Pentingnya keberadaan dokter satwa itu sangat diperlukan untuk pengobatan terhadap harimau terluka, atau pun melakukan translokasi harimau. "Karena ancaman manusia menjadi program penting yang harus ditangani dengan serius. Dokter hewan harus ada di setiap lokasi konflik tingkat kabupaten," ujar Firdaus.
Sejauh ini, WCS bersama Balai Besar TNBBS dan Balai Taman Nasional Way Kambas tengah menggelar pelatihan khusus bagi dokter hewan. Setidaknya target dari kegiatan ini mampu mengurangi risiko kematian harimau akibat konflik dengan manusia. Serta menyiapkan dokter yang tanggap darurat jika terjadi konflik.
“Kami memerlukan dokter hewan untuk menangani konflik ini, sekaligus proses relokasi harimau yang menjadi korban konflik,” kata Country Director WCS-IP Noviar Andayani.
Tak cuma itu, lewat pelatihan ini diharapkan juga dapat membuat dokter hewan yang dilatih akan bisa memantau kesehatan ternak milik masyarakat sekitar kawasan taman nasional.
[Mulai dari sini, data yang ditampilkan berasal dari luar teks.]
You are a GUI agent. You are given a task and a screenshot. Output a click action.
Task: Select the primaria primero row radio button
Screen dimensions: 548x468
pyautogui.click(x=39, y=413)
Tujuannya, meningkatkan produktivitas ternak milik masyarakat desa yang rawan konflik.
“Setelah pelatihan diharapkan bisa terbangun jaringan dokter hewan di daerah," kata Noviar.
Khusus tahun ini, tercatat ada 17 dokter hewan yang akan dilatih selama empat hari, 23-26 Agustus 2016. Seluruhnya akan diberikan pemahaman mengenai penanganan satwa pasca konflik, baik dalam hal teknis maupun kebijakan. (ase)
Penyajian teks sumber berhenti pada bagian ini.